Problem statement:
Go through the listing below and reproduce it word for word.

Supplied information:
╔══
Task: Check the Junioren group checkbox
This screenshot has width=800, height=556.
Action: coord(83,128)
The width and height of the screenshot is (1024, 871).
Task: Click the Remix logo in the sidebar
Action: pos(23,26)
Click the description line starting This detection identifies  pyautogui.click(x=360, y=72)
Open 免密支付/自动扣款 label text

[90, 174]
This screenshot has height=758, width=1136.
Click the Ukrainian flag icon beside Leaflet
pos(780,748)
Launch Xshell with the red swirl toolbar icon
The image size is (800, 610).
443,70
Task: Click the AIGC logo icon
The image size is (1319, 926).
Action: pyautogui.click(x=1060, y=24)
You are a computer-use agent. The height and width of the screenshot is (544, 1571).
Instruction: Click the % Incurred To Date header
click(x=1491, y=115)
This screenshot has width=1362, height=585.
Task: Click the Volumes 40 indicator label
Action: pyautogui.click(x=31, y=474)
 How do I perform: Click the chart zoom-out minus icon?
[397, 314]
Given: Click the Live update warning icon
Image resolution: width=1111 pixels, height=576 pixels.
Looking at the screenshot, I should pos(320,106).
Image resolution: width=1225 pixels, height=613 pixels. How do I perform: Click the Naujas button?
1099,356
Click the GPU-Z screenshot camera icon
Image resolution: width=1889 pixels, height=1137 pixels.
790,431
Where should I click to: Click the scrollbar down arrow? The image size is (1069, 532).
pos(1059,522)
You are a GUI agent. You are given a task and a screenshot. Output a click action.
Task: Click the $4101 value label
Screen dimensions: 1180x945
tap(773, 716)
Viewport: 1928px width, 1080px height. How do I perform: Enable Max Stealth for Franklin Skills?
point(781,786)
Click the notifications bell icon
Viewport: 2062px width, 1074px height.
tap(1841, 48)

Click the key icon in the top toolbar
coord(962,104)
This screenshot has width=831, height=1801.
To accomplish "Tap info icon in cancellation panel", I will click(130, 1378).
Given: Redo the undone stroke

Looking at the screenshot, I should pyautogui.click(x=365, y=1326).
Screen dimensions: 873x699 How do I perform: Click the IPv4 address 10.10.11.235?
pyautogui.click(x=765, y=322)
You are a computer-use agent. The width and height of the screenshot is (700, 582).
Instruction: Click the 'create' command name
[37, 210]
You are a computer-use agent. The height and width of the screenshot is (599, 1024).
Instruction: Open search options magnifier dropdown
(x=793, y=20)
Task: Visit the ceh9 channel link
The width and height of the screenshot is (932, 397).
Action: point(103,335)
╚══
Written answer:
Task: Check the Junioren group checkbox
This screenshot has width=800, height=556.
Action: coord(83,128)
The width and height of the screenshot is (1024, 871).
Task: Click the Remix logo in the sidebar
Action: pos(23,26)
Click the description line starting This detection identifies  pyautogui.click(x=360, y=72)
Open 免密支付/自动扣款 label text

[90, 174]
This screenshot has height=758, width=1136.
Click the Ukrainian flag icon beside Leaflet
pos(780,748)
Launch Xshell with the red swirl toolbar icon
The image size is (800, 610).
443,70
Task: Click the AIGC logo icon
The image size is (1319, 926).
Action: pyautogui.click(x=1060, y=24)
You are a computer-use agent. The height and width of the screenshot is (544, 1571).
Instruction: Click the % Incurred To Date header
click(x=1491, y=115)
This screenshot has width=1362, height=585.
Task: Click the Volumes 40 indicator label
Action: pyautogui.click(x=31, y=474)
 How do I perform: Click the chart zoom-out minus icon?
[397, 314]
Given: Click the Live update warning icon
Image resolution: width=1111 pixels, height=576 pixels.
Looking at the screenshot, I should pos(320,106).
Image resolution: width=1225 pixels, height=613 pixels. How do I perform: Click the Naujas button?
1099,356
Click the GPU-Z screenshot camera icon
Image resolution: width=1889 pixels, height=1137 pixels.
790,431
Where should I click to: Click the scrollbar down arrow? The image size is (1069, 532).
pos(1059,522)
You are a GUI agent. You are given a task and a screenshot. Output a click action.
Task: Click the $4101 value label
Screen dimensions: 1180x945
tap(773, 716)
Viewport: 1928px width, 1080px height. How do I perform: Enable Max Stealth for Franklin Skills?
point(781,786)
Click the notifications bell icon
Viewport: 2062px width, 1074px height.
tap(1841, 48)

Click the key icon in the top toolbar
coord(962,104)
This screenshot has width=831, height=1801.
To accomplish "Tap info icon in cancellation panel", I will click(130, 1378).
Given: Redo the undone stroke

Looking at the screenshot, I should pyautogui.click(x=365, y=1326).
Screen dimensions: 873x699 How do I perform: Click the IPv4 address 10.10.11.235?
pyautogui.click(x=765, y=322)
You are a computer-use agent. The width and height of the screenshot is (700, 582).
Instruction: Click the 'create' command name
[37, 210]
You are a computer-use agent. The height and width of the screenshot is (599, 1024).
Instruction: Open search options magnifier dropdown
(x=793, y=20)
Task: Visit the ceh9 channel link
The width and height of the screenshot is (932, 397).
Action: point(103,335)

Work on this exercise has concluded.